Diese Anfälligkeit soll Schlotterbeck gemeinsam mit Verteidiger Niklas Süle, der im Sommer vom FC Bayern kommt, beheben. Mit 15 Balleroberungen pro Spiel könnte Schlotterbeck Dortmunds Verteidigung sogar auf ein neues Level heben.

Diskussionen über Ablösesumme

Das Problem ist bisher die Ablösesumme. Während sein Marktwert laut Transfermarkt.de aktuell auf 28 Millionen Euro geschätzt wird, soll auch Freiburg mindestens 25 Millionen Euro fordern.

Dortmund hingegen soll um jeden Preis eine Ablösesumme von unter 20 Millionen Euro anstreben, wodurch die Verhandlungen noch einige Zeit dauern könnten.

Gemischte Gefühle im Breisgau

Nach der Niederlage gegen Bayern am vergangenen Samstag äußerte sich auch Freiburgs Sportdirektor Klemens Hartenbach gegenüber "Sky" zu dem Verbleib von Schlotterbeck.

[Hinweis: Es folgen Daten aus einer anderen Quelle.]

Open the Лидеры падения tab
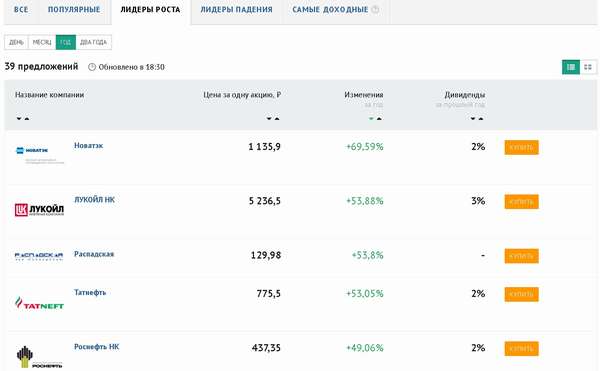 (236, 10)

Für ihn sei es unwahrscheinlich, dass der Innenverteidiger im kommenden Jahr noch für den Verein spiele.

"Ich sehe die Möglichkeiten, dass Nico hier bleibt, als relativ gering. Ich darf mich jetzt ja nicht im Bereich der Träume bewegen."

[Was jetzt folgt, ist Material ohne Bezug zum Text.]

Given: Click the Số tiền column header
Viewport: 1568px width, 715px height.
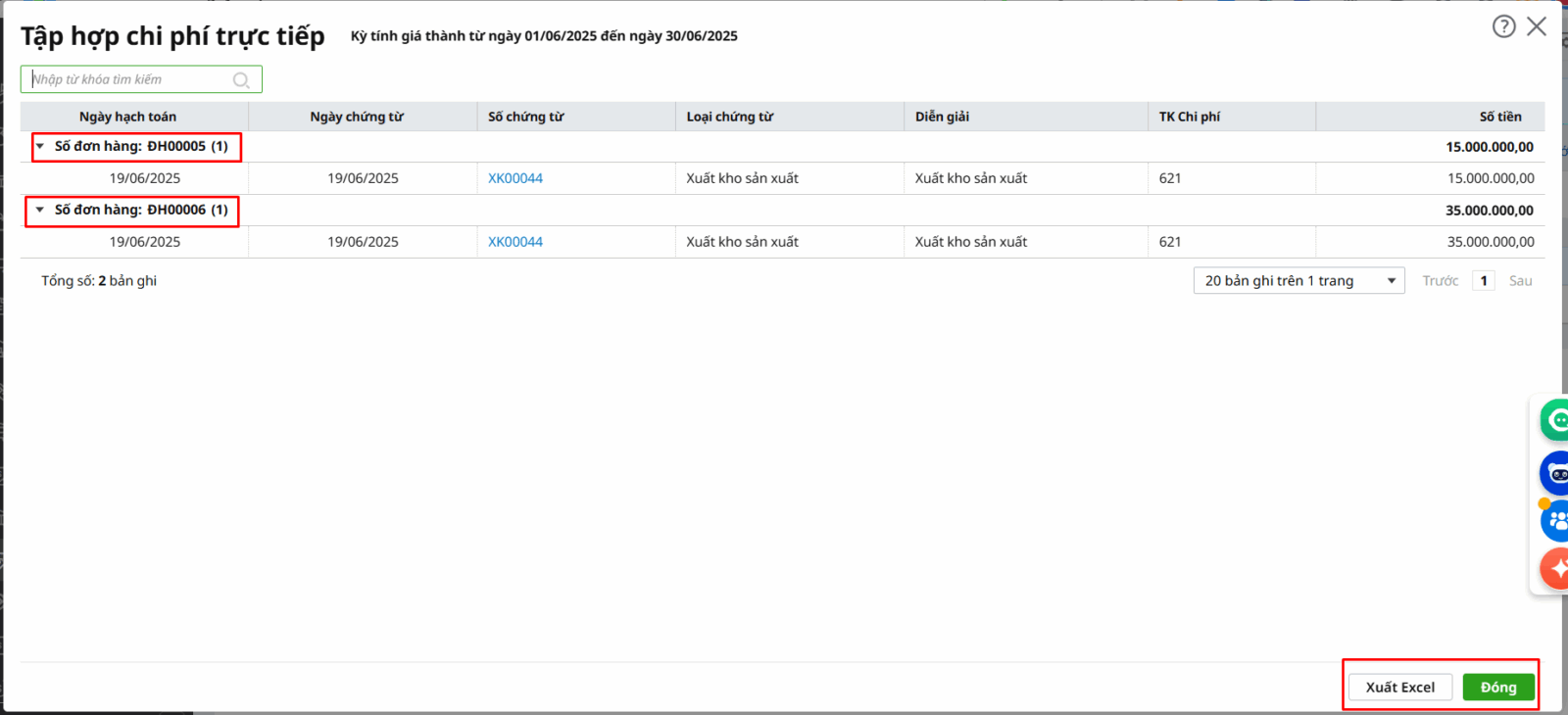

Der torgefährliche Defensivspieler will aber auch einen Verbleib nicht ausschließen. Für ihn gäbe es die Möglichkeit, in Freiburg zu bleiben, "auf jeden Fall", da er sich dort "pudelwohl" fühle. Was Schlotterbeck hingegen besonders stört, wäre die Tatsache, dass zu viel über ihn als Person und zu wenig über seinen Verein gesprochen werde. Davon sei er laut eigener Aussage "brutal" genervt.

Feststehen soll zumindest, dass der Defensivmann in Deutschland bleiben will. Ob er im Breisgau bleibt oder es ihn nach Dortmund ziehen wird, ist noch komplett offen.